Show replies by date

Wim Lewis

April 2021

3:58 a.m.

On Thursday, April 8, 2021 8:43:35 AM PDT, Barry Scott wrote:

...

We just added a patch to our twisted to prevent twisted from doing idna validation. _idnaBytes and _idnaText not convert from bytes to unicode based on the type of the provided arg.

We had to do this because there are domain names that youtube.com uses that are not valid under IDNA-2008 https://tools.ietf.org/html/rfc5891#section-4.2.3.1

My reading of the RFC is that the YouTube domain you mention (r2---sn-aigzrn7e.googlevideo.com) is an invalid "U-Label", but that doesn't mean it's an entirely invaid domain label. It just means you can't legally run it through IDNA and turn it into "xn--r2---sn-aigzrn7e-". The intent, as I understand it, is to forbid any possibility of double-encoding or double-decoding a label, not to forbid the possibility of using labels like the one you mention.

...

I can see why a UI would need to do IDNA-2008 converts and validation but I'm not clear why its of value deep in the guts of twisted.

My guess is that this is just an accident of the way that the bytes/characters distinction and the IDNA features were added to Twisted, and is probably a bug.

...

Why is this code needed at all in twisted? If its for a high level API then why isn't it being called at the edge of the high level API calls?

I'd argue that resolving URLs is in fact a high level API (from the point of view of the name resoution system) but even so, it seems to me that Twisted is doing the wrong thing here. The format of that label should prevent it from ever being transformed by IDNA, but shouldn't prevent it from being passed through unchanged, since it doesn't contain any codepoints outside of the usual ASCII range.

...

The key idea here is that its human input that will be converted. But the code is used deep in the _sslverify.py where no human input is entered.

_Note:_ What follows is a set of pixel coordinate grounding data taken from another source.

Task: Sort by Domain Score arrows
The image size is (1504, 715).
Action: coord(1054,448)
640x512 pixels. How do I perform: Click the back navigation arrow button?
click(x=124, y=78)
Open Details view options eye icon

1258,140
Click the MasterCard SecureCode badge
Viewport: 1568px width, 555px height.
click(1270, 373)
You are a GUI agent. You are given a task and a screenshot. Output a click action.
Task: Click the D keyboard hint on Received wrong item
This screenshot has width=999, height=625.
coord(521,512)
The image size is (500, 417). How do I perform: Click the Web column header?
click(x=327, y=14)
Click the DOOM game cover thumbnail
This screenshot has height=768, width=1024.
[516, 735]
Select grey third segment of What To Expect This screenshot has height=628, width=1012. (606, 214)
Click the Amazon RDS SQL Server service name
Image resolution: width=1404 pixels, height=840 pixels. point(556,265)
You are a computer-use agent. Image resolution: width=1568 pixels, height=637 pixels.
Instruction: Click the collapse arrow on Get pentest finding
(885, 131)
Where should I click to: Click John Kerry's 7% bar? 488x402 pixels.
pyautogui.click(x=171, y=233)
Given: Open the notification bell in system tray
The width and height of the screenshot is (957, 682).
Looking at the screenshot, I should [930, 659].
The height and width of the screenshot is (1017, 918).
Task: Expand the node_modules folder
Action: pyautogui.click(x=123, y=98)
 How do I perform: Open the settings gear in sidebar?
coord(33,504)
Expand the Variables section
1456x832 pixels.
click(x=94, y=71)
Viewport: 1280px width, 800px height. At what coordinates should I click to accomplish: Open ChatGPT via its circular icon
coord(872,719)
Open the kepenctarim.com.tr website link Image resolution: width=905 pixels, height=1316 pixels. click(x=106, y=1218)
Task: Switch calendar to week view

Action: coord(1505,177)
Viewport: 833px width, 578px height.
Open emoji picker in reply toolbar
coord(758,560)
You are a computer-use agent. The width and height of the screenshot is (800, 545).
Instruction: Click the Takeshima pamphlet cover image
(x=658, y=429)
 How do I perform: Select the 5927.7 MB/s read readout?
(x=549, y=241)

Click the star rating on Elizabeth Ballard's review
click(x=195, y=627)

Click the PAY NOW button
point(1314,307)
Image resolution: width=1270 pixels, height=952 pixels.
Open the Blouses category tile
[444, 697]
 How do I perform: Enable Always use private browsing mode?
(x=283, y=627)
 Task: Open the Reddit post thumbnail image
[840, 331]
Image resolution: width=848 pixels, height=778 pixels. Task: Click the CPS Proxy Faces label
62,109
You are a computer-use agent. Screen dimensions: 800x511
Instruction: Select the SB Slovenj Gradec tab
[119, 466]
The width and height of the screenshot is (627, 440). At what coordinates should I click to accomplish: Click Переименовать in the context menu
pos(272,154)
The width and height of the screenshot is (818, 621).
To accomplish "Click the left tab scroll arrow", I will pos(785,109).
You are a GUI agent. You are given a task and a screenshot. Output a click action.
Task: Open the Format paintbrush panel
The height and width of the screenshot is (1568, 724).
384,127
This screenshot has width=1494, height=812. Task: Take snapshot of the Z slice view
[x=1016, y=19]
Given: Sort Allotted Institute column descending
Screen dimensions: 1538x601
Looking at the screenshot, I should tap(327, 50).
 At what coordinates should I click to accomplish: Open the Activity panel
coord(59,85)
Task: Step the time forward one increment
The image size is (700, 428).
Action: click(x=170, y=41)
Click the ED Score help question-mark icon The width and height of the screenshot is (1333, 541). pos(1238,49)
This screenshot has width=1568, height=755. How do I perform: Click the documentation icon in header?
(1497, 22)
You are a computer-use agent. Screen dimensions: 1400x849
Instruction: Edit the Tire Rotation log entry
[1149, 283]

_sslverify has to check whether the information in the server's certificate matches the URL that the user supplied. Certificates can contain Unicode text — at least in the (completely obsolete) CN-as-domain-name situation — so _sslverify probably picked up the requirement for IDNA transformations from that. (I don't remember whether dNSName SANs can contain unicode.) What is the patch you decided to add to your version? Where in _sslverify did the problem surface?

Glyph

5:52 a.m.

...

On Apr 27, 2021, at 8:58 PM, Wim Lewis <wiml@hhhh.org> wrote:

On Thursday, April 8, 2021 8:43:35 AM PDT, Barry Scott wrote:

...
We just added a patch to our twisted to prevent twisted from doing idna validation. _idnaBytes and _idnaText not convert from bytes to unicode based on the type of the provided arg.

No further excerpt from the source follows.